If a line below contains the string "computer", copy it out.

Saved data entries
================

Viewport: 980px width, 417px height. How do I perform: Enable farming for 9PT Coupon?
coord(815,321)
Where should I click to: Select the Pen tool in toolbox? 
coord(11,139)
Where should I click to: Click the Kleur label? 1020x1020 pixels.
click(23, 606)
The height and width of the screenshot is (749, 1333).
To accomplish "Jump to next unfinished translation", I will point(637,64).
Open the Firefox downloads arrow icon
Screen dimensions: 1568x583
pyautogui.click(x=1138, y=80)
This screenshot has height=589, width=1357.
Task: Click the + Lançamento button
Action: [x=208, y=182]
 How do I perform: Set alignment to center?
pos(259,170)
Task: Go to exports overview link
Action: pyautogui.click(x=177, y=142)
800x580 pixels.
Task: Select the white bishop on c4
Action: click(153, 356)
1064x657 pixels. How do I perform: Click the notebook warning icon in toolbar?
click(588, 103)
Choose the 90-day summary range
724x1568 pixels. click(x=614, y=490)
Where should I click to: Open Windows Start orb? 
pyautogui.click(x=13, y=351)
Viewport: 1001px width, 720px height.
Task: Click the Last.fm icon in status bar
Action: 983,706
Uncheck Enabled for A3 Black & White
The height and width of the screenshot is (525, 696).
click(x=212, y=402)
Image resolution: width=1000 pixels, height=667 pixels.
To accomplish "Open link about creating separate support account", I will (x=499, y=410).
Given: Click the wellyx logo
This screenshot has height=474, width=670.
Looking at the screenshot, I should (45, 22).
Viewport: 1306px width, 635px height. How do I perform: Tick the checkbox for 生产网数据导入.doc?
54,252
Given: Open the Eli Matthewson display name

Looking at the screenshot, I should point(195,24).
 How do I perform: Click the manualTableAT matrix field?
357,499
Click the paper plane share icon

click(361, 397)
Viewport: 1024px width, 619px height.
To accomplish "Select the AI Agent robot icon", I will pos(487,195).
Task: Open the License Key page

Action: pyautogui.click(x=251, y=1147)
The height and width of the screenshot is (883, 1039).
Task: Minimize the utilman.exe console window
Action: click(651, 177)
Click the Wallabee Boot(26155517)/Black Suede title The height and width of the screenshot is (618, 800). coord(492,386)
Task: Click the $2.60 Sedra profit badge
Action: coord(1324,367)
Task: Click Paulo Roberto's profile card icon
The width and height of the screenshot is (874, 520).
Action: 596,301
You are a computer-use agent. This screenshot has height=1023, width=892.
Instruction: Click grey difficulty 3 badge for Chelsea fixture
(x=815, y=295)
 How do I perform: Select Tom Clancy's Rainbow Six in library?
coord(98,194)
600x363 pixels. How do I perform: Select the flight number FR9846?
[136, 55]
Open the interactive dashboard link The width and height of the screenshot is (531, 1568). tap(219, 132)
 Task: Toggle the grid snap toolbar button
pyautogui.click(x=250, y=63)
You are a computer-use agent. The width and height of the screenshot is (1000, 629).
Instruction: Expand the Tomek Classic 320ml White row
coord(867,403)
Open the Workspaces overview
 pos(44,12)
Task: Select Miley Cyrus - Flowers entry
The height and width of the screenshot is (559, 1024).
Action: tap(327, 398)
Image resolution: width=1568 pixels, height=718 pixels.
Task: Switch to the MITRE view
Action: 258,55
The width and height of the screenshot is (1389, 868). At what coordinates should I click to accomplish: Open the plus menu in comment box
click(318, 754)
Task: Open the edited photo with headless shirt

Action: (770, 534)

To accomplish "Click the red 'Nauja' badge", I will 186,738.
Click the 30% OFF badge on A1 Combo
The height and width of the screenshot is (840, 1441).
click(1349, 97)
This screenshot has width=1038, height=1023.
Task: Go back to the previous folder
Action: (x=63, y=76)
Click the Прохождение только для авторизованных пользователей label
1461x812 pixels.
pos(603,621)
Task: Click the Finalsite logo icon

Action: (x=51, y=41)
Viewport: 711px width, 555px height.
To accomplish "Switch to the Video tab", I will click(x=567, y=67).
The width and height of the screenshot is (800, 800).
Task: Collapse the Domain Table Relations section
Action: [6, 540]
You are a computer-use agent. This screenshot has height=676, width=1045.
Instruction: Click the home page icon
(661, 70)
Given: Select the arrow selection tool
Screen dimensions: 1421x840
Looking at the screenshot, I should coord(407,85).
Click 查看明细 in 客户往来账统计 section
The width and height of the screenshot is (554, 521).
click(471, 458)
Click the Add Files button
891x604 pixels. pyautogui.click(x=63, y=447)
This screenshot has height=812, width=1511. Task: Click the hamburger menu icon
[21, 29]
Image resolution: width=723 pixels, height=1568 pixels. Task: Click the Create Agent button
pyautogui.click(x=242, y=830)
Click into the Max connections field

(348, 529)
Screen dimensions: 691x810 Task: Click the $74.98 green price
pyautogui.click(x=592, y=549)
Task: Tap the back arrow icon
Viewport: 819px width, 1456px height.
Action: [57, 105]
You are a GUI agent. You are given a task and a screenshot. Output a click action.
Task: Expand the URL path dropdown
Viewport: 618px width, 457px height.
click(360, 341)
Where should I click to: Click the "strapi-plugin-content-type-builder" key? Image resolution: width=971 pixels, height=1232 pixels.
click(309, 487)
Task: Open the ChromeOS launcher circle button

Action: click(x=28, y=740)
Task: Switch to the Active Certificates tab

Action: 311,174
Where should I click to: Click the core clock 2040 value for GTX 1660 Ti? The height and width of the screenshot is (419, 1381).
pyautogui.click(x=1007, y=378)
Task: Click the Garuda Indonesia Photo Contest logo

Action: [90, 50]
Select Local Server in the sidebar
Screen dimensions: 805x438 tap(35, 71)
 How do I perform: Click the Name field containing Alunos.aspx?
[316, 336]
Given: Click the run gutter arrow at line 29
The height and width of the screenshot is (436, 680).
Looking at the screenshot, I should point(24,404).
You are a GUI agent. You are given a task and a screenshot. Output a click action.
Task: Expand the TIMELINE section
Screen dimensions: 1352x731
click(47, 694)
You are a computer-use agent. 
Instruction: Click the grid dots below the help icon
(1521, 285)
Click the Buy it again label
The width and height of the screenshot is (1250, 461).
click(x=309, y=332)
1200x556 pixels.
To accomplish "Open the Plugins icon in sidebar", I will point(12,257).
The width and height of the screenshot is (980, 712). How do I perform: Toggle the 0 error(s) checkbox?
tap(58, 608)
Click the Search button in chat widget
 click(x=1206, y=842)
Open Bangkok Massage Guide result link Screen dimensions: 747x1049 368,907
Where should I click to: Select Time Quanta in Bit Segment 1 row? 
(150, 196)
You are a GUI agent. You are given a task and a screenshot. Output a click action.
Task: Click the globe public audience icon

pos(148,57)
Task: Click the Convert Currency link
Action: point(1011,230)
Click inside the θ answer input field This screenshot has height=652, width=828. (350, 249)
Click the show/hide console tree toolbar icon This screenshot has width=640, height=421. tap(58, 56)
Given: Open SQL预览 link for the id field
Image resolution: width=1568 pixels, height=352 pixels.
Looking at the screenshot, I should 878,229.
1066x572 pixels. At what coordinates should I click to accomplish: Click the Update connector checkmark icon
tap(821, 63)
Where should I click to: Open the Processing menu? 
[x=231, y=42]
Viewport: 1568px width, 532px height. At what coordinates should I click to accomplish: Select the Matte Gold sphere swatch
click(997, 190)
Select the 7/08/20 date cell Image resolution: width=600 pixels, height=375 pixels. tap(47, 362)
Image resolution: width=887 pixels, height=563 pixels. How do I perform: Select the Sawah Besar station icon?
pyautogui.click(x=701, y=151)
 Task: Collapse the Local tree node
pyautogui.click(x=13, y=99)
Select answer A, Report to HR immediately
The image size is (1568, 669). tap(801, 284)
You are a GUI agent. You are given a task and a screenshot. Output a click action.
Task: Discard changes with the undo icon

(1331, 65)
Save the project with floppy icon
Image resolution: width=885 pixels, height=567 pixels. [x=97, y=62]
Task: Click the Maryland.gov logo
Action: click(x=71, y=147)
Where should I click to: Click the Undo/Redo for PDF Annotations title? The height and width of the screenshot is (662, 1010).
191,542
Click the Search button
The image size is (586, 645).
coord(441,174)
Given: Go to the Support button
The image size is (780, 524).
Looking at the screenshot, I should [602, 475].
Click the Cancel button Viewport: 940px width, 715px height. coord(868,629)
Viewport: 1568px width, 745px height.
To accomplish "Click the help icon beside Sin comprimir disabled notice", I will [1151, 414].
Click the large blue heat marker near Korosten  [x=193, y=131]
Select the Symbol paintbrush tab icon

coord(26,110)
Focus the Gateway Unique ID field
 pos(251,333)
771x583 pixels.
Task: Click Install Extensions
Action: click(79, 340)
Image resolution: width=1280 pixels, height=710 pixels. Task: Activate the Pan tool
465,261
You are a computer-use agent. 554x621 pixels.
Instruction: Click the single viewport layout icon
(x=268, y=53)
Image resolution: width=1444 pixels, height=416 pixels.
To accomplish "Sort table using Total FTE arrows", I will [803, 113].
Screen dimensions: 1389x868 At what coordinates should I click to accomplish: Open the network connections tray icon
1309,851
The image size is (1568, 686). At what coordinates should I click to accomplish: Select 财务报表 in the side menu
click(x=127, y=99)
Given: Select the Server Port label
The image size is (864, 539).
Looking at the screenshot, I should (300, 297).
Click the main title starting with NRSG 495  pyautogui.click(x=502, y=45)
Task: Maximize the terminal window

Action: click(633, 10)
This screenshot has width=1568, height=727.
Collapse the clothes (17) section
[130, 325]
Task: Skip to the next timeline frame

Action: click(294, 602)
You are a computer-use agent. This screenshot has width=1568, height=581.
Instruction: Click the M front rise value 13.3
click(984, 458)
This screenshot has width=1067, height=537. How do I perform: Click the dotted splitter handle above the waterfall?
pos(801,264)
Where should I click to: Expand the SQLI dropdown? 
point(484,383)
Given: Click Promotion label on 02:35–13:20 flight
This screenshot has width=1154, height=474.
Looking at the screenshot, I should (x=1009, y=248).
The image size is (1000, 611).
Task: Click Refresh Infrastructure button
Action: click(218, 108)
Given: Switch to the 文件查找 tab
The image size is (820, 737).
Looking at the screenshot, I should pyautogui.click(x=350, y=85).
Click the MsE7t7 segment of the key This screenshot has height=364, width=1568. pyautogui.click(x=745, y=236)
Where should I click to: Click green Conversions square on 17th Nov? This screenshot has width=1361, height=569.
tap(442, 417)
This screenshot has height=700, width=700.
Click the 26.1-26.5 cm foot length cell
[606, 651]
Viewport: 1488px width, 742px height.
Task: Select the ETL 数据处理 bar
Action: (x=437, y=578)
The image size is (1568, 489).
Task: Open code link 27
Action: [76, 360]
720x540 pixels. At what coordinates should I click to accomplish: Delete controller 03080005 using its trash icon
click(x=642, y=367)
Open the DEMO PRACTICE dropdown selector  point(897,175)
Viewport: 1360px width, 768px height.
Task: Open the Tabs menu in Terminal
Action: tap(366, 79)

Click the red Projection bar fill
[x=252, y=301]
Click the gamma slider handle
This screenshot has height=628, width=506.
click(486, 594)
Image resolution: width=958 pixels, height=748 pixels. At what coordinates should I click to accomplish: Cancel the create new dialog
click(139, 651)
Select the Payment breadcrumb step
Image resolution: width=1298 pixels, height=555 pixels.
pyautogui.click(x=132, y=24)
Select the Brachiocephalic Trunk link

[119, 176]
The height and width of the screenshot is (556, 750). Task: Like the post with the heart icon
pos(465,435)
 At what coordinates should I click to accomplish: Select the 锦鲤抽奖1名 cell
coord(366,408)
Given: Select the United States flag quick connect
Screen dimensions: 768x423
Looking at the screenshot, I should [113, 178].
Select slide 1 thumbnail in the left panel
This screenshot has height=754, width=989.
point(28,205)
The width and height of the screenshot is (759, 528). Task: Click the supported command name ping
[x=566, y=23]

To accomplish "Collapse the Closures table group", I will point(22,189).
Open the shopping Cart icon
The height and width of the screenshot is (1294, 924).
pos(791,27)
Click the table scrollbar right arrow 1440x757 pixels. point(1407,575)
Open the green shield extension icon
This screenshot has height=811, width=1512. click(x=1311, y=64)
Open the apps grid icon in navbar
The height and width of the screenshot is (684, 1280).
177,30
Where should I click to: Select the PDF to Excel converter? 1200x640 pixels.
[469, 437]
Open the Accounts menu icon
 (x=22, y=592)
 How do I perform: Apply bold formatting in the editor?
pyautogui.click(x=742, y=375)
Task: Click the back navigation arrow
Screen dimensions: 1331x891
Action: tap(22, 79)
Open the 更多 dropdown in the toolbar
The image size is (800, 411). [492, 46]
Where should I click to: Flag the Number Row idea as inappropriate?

================

**RESPONSE AREA:**
You are a computer-use agent. This screenshot has height=1023, width=892.
You are a computer-use agent. The width and height of the screenshot is (1000, 629).
You are a computer-use agent. This screenshot has height=676, width=1045.
You are a computer-use agent. 
You are a computer-use agent. 554x621 pixels.
You are a computer-use agent. This screenshot has width=1568, height=581.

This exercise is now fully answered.